** EXERCISE BRIEF **
Start at the line in the entries below that contains "[Share on WhatsApp] (291, 1391)", stop at the line that contains "Ostatné témy (29, 887)", and output exactly the lines in that span, both ends included.

** AVAILABLE RECORDS **

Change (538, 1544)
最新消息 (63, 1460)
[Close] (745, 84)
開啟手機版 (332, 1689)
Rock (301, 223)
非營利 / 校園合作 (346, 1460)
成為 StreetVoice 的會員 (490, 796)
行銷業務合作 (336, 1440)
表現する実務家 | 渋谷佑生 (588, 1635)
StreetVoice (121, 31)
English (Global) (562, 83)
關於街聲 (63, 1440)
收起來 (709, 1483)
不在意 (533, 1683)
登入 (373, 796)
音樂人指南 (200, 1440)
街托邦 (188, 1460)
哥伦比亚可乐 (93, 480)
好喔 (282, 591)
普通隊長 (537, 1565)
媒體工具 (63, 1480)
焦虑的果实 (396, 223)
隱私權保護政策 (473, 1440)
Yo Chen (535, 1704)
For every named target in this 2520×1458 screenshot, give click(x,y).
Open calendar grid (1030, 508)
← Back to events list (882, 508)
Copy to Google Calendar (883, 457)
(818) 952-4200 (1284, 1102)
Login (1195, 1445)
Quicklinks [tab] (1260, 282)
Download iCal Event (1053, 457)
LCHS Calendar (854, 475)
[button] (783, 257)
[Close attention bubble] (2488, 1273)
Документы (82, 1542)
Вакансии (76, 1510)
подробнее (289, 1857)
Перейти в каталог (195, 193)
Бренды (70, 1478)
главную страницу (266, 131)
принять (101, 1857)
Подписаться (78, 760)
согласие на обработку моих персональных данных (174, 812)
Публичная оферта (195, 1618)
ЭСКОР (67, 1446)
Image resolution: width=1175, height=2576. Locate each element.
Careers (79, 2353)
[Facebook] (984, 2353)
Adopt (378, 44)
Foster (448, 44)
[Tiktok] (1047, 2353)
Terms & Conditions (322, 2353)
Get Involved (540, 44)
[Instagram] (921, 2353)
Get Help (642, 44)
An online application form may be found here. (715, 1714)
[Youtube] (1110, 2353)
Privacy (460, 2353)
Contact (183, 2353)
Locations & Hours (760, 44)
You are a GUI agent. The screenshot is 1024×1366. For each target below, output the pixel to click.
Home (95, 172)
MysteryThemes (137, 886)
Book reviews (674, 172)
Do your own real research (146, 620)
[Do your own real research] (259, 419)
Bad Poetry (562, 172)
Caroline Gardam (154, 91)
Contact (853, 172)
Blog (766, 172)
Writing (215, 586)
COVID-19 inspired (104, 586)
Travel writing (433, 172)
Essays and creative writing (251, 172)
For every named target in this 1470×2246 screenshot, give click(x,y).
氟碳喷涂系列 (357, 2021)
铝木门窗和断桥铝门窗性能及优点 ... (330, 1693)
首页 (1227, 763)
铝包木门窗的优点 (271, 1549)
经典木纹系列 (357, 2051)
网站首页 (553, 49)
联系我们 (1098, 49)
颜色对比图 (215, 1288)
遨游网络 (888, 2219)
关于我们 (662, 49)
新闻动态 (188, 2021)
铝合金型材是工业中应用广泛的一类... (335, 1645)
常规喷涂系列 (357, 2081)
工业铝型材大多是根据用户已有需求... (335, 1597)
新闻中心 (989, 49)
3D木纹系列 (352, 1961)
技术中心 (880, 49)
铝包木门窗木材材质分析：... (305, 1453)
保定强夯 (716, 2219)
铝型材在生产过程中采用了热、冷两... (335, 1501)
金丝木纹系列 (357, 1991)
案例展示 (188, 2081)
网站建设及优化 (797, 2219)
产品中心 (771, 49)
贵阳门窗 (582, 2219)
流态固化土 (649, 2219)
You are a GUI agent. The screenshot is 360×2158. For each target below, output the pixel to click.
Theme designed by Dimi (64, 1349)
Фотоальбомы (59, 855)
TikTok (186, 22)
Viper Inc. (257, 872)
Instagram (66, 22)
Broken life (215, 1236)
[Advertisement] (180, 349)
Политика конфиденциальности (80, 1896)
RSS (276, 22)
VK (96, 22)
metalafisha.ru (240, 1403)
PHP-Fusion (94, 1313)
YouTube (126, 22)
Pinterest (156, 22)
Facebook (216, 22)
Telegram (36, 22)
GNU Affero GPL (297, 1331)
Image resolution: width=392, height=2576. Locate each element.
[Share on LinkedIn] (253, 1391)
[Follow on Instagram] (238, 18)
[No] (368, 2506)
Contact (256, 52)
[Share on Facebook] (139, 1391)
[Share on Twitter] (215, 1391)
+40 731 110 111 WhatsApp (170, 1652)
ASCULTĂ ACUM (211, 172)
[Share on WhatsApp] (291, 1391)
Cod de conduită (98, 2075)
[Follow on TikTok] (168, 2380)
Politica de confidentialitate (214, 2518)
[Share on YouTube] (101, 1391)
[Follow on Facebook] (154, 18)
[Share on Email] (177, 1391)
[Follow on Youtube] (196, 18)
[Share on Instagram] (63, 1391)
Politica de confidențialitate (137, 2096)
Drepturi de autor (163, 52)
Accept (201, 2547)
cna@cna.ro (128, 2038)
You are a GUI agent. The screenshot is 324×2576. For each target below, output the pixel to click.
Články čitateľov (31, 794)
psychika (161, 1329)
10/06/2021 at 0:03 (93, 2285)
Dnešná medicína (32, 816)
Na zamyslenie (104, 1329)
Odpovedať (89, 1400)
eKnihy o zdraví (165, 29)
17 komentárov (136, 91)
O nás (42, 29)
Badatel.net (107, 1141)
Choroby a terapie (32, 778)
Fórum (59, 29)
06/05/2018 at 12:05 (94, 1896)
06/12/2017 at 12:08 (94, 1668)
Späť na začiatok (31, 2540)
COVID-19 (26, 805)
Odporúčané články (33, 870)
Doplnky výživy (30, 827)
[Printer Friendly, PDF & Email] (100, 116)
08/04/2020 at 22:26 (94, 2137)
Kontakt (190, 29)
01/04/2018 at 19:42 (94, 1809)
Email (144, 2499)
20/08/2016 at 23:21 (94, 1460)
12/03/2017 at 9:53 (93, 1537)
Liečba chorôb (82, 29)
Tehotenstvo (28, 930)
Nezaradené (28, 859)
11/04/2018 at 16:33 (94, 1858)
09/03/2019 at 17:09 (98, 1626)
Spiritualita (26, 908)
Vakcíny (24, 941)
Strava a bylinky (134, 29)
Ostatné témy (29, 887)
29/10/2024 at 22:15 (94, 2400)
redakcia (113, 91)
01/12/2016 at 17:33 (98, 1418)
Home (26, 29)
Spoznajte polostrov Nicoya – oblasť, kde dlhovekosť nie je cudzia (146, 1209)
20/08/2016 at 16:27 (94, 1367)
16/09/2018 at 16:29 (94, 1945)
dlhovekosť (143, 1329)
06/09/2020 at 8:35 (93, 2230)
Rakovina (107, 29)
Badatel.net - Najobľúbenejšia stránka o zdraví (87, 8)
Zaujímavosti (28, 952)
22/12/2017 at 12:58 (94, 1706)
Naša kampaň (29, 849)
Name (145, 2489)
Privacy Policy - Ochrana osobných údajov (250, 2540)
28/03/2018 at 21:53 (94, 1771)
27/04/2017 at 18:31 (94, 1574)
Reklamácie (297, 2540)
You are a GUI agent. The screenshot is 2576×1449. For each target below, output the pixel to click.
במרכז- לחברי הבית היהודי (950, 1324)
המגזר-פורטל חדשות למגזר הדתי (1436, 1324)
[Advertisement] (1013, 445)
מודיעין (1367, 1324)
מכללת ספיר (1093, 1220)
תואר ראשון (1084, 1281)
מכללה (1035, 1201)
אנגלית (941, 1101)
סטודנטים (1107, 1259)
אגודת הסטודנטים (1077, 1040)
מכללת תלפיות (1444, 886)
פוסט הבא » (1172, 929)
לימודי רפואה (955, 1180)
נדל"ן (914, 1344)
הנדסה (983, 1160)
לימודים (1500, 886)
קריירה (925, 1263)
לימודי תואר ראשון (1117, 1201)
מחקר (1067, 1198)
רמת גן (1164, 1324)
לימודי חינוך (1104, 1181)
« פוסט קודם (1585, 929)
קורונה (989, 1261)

** ANSWER TO THIS TASK **
[Share on WhatsApp] (291, 1391)
Cod de conduită (98, 2075)
[Follow on TikTok] (168, 2380)
Politica de confidentialitate (214, 2518)
[Share on YouTube] (101, 1391)
[Follow on Facebook] (154, 18)
[Share on Email] (177, 1391)
[Follow on Youtube] (196, 18)
[Share on Instagram] (63, 1391)
Politica de confidențialitate (137, 2096)
Drepturi de autor (163, 52)
Accept (201, 2547)
cna@cna.ro (128, 2038)
You are a GUI agent. The screenshot is 324×2576. For each target below, output the pixel to click.
Články čitateľov (31, 794)
psychika (161, 1329)
10/06/2021 at 0:03 (93, 2285)
Dnešná medicína (32, 816)
Na zamyslenie (104, 1329)
Odpovedať (89, 1400)
eKnihy o zdraví (165, 29)
17 komentárov (136, 91)
O nás (42, 29)
Badatel.net (107, 1141)
Choroby a terapie (32, 778)
Fórum (59, 29)
06/05/2018 at 12:05 (94, 1896)
06/12/2017 at 12:08 (94, 1668)
Späť na začiatok (31, 2540)
COVID-19 (26, 805)
Odporúčané články (33, 870)
Doplnky výživy (30, 827)
[Printer Friendly, PDF & Email] (100, 116)
08/04/2020 at 22:26 (94, 2137)
Kontakt (190, 29)
01/04/2018 at 19:42 (94, 1809)
Email (144, 2499)
20/08/2016 at 23:21 (94, 1460)
12/03/2017 at 9:53 (93, 1537)
Liečba chorôb (82, 29)
Tehotenstvo (28, 930)
Nezaradené (28, 859)
11/04/2018 at 16:33 (94, 1858)
09/03/2019 at 17:09 (98, 1626)
Spiritualita (26, 908)
Vakcíny (24, 941)
Strava a bylinky (134, 29)
Ostatné témy (29, 887)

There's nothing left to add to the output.